• **TASK DETAILS**: Give back exactly the lines of the material below that start at the line containing "AVERAGE WEIGHTED RATE" and end at the line containing "Archive (1385, 1169)", and no others.

• **AVAILABLE RECORDS**:
○ ○ ○ ○ ○ ○ ○
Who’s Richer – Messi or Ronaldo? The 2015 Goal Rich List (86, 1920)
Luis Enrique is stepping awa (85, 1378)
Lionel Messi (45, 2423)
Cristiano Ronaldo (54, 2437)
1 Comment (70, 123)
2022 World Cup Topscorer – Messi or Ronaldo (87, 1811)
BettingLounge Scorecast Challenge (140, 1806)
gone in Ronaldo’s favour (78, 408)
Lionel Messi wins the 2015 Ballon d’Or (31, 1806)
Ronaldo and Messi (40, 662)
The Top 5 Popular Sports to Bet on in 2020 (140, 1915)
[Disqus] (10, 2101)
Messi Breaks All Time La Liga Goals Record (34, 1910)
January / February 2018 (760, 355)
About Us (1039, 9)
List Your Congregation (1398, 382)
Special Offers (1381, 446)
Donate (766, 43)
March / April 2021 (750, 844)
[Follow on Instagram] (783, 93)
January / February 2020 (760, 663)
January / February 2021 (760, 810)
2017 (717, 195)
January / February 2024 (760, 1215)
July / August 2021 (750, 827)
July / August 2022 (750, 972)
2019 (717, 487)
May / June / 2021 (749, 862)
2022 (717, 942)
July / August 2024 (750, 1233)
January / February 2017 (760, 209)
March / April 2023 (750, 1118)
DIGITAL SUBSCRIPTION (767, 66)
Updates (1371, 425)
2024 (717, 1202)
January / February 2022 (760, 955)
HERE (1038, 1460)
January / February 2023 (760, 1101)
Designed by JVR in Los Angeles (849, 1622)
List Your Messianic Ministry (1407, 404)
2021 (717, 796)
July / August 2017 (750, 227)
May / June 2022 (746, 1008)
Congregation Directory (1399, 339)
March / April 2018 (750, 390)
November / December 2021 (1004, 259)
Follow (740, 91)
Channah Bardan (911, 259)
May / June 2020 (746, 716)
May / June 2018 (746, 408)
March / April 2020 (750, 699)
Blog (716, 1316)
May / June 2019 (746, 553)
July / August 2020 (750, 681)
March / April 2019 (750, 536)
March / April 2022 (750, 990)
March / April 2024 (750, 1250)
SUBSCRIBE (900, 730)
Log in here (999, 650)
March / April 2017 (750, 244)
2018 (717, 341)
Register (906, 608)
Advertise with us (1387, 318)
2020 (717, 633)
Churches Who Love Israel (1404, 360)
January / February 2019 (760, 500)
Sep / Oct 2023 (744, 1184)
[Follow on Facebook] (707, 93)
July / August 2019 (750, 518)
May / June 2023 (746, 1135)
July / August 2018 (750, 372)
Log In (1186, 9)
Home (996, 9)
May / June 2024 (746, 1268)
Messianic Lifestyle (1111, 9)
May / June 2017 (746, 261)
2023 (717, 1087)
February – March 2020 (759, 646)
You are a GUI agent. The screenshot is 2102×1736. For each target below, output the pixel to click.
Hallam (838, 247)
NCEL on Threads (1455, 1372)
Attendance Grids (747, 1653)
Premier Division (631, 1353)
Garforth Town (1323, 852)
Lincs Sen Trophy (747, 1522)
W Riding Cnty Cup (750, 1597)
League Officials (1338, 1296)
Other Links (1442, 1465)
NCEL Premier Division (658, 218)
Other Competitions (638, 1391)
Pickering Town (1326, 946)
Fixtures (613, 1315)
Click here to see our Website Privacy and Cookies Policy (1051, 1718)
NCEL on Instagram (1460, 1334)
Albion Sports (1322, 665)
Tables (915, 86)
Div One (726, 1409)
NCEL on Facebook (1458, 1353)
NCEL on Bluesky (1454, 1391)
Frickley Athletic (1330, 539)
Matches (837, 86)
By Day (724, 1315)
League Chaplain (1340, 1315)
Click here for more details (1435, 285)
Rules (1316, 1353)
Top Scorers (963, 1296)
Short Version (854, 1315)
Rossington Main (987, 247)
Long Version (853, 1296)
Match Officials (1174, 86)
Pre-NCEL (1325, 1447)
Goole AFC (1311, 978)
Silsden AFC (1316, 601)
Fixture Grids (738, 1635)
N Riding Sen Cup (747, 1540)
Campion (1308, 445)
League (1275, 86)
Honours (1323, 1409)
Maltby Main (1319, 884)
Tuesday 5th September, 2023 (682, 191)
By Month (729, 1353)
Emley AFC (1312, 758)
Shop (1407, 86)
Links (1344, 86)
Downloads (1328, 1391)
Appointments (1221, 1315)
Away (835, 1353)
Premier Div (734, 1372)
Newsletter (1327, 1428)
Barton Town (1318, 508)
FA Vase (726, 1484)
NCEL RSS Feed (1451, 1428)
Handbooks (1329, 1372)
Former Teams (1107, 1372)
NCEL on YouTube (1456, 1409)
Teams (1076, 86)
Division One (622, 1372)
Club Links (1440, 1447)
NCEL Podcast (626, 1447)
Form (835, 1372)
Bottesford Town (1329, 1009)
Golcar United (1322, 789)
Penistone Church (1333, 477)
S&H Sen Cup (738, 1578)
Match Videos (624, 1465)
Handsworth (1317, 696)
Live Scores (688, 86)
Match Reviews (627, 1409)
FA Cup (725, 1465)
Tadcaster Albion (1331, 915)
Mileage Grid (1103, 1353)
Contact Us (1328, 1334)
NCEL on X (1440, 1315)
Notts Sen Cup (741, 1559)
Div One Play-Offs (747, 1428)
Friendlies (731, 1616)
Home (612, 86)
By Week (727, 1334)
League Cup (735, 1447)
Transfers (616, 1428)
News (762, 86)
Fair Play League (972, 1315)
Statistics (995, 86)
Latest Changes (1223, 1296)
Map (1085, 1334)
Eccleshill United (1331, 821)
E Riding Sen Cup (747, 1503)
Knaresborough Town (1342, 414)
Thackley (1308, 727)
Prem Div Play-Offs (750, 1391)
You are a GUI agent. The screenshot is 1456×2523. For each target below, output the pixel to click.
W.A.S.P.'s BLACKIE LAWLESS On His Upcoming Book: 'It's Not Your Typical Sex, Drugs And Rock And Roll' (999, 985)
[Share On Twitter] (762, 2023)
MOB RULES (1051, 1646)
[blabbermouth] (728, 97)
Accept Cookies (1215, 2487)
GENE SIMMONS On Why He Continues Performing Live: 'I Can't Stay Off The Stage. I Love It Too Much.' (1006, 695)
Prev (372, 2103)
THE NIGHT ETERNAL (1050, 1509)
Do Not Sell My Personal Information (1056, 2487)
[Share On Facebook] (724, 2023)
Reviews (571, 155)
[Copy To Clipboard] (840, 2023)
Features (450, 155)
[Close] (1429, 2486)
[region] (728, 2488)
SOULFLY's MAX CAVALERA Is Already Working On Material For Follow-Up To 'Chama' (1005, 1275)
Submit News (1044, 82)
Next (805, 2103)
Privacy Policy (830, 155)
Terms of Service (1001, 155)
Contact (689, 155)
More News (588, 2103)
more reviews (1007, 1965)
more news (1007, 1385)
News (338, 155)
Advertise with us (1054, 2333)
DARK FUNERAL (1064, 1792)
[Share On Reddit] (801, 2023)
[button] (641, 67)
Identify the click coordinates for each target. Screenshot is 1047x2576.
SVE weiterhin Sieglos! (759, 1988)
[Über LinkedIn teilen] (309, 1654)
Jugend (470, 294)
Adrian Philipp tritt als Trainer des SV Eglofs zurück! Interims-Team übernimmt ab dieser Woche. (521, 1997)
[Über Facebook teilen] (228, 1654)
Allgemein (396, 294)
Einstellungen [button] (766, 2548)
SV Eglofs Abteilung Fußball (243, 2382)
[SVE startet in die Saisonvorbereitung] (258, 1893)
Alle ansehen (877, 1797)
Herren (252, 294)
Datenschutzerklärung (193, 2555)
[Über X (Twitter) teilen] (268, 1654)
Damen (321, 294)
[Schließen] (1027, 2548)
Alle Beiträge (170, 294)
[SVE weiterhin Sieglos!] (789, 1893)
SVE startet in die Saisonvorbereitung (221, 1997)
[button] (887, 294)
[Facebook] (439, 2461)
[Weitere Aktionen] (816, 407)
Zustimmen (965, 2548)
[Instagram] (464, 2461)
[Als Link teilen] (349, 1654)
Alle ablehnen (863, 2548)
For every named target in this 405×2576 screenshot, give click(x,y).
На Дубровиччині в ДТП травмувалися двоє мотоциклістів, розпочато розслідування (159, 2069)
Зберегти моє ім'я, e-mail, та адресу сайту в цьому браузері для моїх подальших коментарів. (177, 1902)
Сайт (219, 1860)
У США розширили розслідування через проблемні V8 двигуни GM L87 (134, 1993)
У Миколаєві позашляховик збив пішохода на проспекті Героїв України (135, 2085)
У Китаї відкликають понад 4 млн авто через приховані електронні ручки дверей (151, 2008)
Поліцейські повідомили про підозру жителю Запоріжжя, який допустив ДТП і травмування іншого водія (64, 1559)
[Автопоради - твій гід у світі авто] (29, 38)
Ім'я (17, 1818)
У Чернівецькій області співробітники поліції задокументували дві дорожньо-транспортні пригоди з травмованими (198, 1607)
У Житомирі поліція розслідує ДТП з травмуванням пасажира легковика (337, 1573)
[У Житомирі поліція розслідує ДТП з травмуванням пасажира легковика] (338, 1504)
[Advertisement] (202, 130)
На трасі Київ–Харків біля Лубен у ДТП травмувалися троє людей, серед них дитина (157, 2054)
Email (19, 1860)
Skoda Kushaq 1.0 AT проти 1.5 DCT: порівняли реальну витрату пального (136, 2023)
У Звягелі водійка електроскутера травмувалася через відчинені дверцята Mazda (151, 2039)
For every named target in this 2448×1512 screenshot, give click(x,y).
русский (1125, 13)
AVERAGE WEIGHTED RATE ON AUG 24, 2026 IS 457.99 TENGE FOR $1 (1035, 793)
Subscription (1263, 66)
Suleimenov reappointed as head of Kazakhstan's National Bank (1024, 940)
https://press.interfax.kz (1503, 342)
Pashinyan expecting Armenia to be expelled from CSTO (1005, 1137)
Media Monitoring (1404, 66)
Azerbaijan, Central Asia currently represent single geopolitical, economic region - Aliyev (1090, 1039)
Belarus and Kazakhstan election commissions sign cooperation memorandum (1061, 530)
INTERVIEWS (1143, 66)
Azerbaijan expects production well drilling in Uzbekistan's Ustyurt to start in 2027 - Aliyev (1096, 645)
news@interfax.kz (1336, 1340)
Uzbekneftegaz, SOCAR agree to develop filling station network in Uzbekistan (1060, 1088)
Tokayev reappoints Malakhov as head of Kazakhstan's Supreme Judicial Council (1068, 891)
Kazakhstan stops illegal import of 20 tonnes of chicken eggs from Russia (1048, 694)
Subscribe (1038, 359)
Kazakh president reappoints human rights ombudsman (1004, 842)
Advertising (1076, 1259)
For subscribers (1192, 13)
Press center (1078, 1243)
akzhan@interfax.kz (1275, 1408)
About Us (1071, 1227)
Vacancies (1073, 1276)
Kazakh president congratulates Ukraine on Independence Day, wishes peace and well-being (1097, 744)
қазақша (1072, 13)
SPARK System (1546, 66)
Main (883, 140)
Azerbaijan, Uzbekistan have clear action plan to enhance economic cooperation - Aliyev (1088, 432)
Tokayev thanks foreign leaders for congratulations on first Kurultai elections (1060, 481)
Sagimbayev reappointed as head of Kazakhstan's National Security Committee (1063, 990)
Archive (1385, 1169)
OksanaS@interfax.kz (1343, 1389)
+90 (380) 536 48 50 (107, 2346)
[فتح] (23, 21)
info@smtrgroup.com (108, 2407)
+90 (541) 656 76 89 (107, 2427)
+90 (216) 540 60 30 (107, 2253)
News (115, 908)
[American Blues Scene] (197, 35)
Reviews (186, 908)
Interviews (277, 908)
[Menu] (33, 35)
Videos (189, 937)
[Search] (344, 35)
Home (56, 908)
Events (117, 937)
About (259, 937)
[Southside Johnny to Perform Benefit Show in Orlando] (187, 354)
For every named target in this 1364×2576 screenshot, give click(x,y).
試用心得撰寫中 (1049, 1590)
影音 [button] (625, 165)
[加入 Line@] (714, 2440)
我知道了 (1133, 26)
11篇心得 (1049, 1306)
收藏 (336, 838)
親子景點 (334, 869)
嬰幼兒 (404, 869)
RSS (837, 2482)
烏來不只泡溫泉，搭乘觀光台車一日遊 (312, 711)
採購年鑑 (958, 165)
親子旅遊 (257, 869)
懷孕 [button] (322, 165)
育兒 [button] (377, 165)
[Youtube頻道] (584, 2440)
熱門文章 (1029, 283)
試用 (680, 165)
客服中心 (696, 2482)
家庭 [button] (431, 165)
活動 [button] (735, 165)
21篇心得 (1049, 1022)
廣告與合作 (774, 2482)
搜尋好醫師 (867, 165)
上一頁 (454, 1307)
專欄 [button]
○ ○ ○ ○ ○ ○ ○
• **YOUR SOLUTION**:
AVERAGE WEIGHTED RATE ON AUG 24, 2026 IS 457.99 TENGE FOR $1 (1035, 793)
Subscription (1263, 66)
Suleimenov reappointed as head of Kazakhstan's National Bank (1024, 940)
https://press.interfax.kz (1503, 342)
Pashinyan expecting Armenia to be expelled from CSTO (1005, 1137)
Media Monitoring (1404, 66)
Azerbaijan, Central Asia currently represent single geopolitical, economic region - Aliyev (1090, 1039)
Belarus and Kazakhstan election commissions sign cooperation memorandum (1061, 530)
INTERVIEWS (1143, 66)
Azerbaijan expects production well drilling in Uzbekistan's Ustyurt to start in 2027 - Aliyev (1096, 645)
news@interfax.kz (1336, 1340)
Uzbekneftegaz, SOCAR agree to develop filling station network in Uzbekistan (1060, 1088)
Tokayev reappoints Malakhov as head of Kazakhstan's Supreme Judicial Council (1068, 891)
Kazakhstan stops illegal import of 20 tonnes of chicken eggs from Russia (1048, 694)
Subscribe (1038, 359)
Kazakh president reappoints human rights ombudsman (1004, 842)
Advertising (1076, 1259)
For subscribers (1192, 13)
Press center (1078, 1243)
akzhan@interfax.kz (1275, 1408)
About Us (1071, 1227)
Vacancies (1073, 1276)
Kazakh president congratulates Ukraine on Independence Day, wishes peace and well-being (1097, 744)
қазақша (1072, 13)
SPARK System (1546, 66)
Main (883, 140)
Azerbaijan, Uzbekistan have clear action plan to enhance economic cooperation - Aliyev (1088, 432)
Tokayev thanks foreign leaders for congratulations on first Kurultai elections (1060, 481)
Sagimbayev reappointed as head of Kazakhstan's National Security Committee (1063, 990)
Archive (1385, 1169)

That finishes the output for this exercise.